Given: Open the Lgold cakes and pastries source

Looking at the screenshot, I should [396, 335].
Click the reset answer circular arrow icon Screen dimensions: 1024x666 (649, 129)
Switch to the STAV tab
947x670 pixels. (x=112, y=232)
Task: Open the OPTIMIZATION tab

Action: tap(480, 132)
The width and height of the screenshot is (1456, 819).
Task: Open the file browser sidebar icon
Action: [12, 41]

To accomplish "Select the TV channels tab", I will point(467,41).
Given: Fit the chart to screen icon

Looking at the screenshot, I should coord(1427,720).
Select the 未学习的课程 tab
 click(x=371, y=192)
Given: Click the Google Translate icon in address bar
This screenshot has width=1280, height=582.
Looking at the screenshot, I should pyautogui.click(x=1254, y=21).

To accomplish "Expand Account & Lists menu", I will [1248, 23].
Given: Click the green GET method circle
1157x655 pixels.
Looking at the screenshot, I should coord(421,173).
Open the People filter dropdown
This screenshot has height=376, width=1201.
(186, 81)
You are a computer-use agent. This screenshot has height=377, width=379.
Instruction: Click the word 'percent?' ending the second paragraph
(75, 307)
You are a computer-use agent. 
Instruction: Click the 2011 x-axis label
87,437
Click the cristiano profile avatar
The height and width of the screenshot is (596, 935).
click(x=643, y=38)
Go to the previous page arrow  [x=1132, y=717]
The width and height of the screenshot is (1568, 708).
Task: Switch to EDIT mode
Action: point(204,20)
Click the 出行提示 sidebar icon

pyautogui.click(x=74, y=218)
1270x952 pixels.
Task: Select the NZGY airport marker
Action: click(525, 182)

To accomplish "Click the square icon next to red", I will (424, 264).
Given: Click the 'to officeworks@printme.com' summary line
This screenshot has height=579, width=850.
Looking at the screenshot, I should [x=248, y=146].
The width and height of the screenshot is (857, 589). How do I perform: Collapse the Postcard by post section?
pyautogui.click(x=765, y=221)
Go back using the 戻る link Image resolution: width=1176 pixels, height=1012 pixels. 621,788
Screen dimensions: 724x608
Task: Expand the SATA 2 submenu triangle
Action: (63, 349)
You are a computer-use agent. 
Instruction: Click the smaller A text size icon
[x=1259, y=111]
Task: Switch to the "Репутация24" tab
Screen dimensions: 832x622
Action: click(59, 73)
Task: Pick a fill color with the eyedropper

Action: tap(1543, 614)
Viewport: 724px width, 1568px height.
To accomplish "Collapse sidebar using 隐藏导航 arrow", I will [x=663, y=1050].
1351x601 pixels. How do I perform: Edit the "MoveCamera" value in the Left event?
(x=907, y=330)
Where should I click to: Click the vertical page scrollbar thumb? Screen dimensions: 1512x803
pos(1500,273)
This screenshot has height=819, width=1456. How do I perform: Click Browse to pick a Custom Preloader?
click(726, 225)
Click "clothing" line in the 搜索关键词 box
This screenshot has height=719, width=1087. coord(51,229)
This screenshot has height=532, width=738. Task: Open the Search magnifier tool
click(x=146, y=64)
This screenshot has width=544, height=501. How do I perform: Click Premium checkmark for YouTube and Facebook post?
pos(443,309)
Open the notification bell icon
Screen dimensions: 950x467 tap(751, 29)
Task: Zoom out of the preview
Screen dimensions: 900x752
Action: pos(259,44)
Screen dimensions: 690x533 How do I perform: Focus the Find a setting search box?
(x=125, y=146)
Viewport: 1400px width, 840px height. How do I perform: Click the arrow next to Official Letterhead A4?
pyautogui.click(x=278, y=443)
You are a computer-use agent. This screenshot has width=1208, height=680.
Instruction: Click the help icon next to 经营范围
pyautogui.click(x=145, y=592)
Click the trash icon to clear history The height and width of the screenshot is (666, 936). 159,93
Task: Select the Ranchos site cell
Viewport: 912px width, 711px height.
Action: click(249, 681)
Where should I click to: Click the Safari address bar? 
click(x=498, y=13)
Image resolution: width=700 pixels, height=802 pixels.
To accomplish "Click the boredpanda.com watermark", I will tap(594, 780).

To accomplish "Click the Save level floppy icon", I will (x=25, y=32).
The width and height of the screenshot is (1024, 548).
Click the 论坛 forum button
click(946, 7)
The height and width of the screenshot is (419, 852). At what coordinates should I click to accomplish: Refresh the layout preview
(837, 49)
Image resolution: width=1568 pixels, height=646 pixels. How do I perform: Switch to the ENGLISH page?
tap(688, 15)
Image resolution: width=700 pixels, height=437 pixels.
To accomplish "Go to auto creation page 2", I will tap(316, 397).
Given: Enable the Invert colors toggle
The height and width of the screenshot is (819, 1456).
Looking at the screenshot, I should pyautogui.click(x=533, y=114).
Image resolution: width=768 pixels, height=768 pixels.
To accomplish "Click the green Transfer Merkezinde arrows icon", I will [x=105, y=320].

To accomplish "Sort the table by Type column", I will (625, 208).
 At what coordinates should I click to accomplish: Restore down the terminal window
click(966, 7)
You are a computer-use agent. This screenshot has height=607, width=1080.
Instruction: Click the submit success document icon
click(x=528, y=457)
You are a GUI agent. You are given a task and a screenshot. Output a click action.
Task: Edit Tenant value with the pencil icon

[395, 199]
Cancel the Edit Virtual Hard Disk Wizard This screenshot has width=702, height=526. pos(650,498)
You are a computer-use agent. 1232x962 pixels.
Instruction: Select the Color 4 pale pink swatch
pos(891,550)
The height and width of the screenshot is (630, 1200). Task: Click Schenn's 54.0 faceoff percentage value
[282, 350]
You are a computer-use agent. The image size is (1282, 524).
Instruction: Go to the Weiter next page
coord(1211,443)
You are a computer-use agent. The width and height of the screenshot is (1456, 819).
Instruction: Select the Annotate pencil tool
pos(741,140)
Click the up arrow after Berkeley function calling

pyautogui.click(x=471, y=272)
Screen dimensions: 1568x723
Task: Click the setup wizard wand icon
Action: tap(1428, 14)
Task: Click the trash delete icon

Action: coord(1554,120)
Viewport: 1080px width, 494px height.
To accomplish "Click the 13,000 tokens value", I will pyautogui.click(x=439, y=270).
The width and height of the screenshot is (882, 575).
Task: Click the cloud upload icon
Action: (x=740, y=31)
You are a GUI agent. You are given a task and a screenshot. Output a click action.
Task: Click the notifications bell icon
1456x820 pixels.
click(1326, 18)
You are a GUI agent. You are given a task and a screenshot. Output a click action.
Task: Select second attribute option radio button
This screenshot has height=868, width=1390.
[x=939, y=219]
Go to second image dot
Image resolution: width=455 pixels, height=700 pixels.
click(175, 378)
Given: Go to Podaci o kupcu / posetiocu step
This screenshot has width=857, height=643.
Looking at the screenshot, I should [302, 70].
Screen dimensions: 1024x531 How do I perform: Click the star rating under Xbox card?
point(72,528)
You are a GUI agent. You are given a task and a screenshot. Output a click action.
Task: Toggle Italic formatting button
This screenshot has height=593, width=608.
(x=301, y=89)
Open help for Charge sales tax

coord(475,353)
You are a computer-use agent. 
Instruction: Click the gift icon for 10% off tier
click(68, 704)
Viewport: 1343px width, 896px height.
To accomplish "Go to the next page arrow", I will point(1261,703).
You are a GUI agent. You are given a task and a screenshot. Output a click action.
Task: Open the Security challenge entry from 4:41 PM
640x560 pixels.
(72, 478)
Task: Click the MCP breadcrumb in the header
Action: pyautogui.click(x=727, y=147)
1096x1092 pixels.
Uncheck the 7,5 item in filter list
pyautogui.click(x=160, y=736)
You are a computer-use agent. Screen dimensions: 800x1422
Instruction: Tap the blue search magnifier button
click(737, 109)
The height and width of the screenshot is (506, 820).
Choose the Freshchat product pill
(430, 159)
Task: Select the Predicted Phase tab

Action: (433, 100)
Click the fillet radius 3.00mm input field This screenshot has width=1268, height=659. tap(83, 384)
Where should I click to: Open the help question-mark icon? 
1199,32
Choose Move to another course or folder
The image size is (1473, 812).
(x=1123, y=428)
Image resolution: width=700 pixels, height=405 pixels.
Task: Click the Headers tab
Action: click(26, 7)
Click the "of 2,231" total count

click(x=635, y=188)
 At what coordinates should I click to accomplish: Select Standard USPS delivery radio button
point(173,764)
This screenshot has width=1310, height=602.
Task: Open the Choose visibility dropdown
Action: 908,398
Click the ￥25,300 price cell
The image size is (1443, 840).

- [WHAT YOU NEED TO DO]: Please find every row above that contains the word "bell", treating uppercase and lowercase as different, and copy each of those rows in full.

- [ANSWER BELOW]:
Open the notification bell icon
Task: Click the notifications bell icon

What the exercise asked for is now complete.